RP: When I drafted my first poem about Medusa way back in 2007, it was about a different subject entirely. My mother had survived breast cancer and been in remission ever since her double mastectomy, but I’d come to realize that something significant had changed in both the way some men perceived and treated her (and women like her), as well as the way she perceived herself. Something about that recalled to my mind the mythic woman with snakes for hair, that body transformed into something so terrifying that it also physically petrified anyone who looked upon it. 

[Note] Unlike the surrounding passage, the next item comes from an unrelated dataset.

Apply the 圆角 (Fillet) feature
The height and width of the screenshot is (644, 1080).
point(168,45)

But as I delved deeper into the myth — or the myriad variations of the myth — I moved away from that idea and toward what, to me, is the real crux of Medusa’s story: She is a woman who, in many versions of the myth, is raped by Poseidon on the altar of Athena; then, as if that wasn’t heinous enough, she is transformed into a monster. And this is the story of so many women (and others, not just women) to this day. That realization was too powerful and potent to ignore. 

And there were a lot of directions I could’ve gone in telling any story of survivorship. I suppose I could’ve just stuck to a contemporary story or set of stories; I could’ve also written it in prose, but poetry specifically allowed me to bridge important gaps between fiction and nonfiction in a way that felt natural, seamless, and protective because poetry can be both and neither of those things — fiction and nonfiction — at the same time. But to me, there’s something very powerful about pointing back to something so old, because it effectively allows me to say, “Look! Look at how much time has passed, and look at how this still has not changed. That’s not OK.” Something as old as Greek myth allows you to do that. Another thing about the myth, specific to Medusa, is that the story of her becoming a monster in so many versions quite literally relies on that singular act of sexual violence at the hands of Poseidon. Before that, without that, she is portrayed as an average woman — beautiful, perhaps, but a physical form we’d recognize. 

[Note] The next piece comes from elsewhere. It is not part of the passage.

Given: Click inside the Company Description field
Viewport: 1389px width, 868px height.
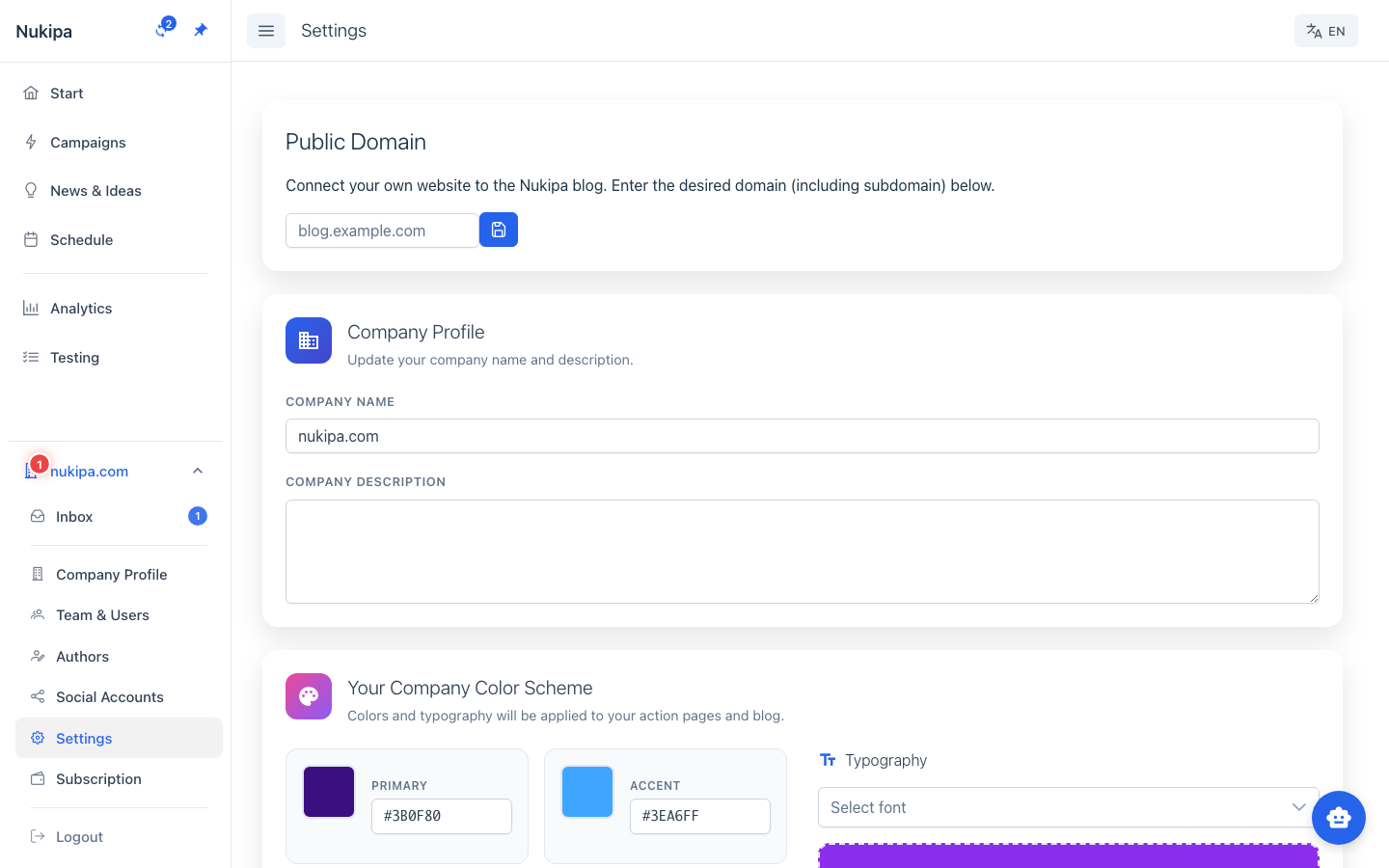Looking at the screenshot, I should (x=802, y=551).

But because most mythology (Greek or otherwise) also comes with its own set of images — symbols — which seem to be more fantastical to us in today’s world because they are so far from our lived experience— it is a rich trove from which to draw imagery and metaphor. While you can reinterpret the meaning of that imagery, as I did often throughout the book, a lot of it was more or less handed to me as part of the original story, from the snakes to the ocean to the stone — all of which, it seemed to me, related very specifically to sexual assault survivorship. And with any luck, in Head of a Gorgon, I’ve built out those ways in which I saw the myth’s imagery and the subject of survivorship connecting.    


FWR
: I was intrigued by starting Head of a Gorgon with the Flash Forward section and “The Gorgon’s Parting Thoughts”, which, to me, created a structural ouroboros. How did you decide on the structure of the manuscript?

RP: I love that concept: a “structural ouroboros”! That’s an awesome way of describing it! I’m stealing that!

The reason we flash forward to an end at the beginning is twofold. One, I was taking a feminist theory course in grad school while working on my thesis, which was how the concept for Head of a Gorgon started, and one of the things we discussed is the experience of time as it relates to gendered experience and society. Some suggest women’s experience of time is more cyclical — think menstrual cycles and the like — whereas men’s might be considered more linear — and here I think we can infer what the reference would be to in that case. I wanted both, especially since, in some versions of the Medusa myth, she actually represents the circle of life (birth, death, and rebirth), but this writer exists in a patriarchy. 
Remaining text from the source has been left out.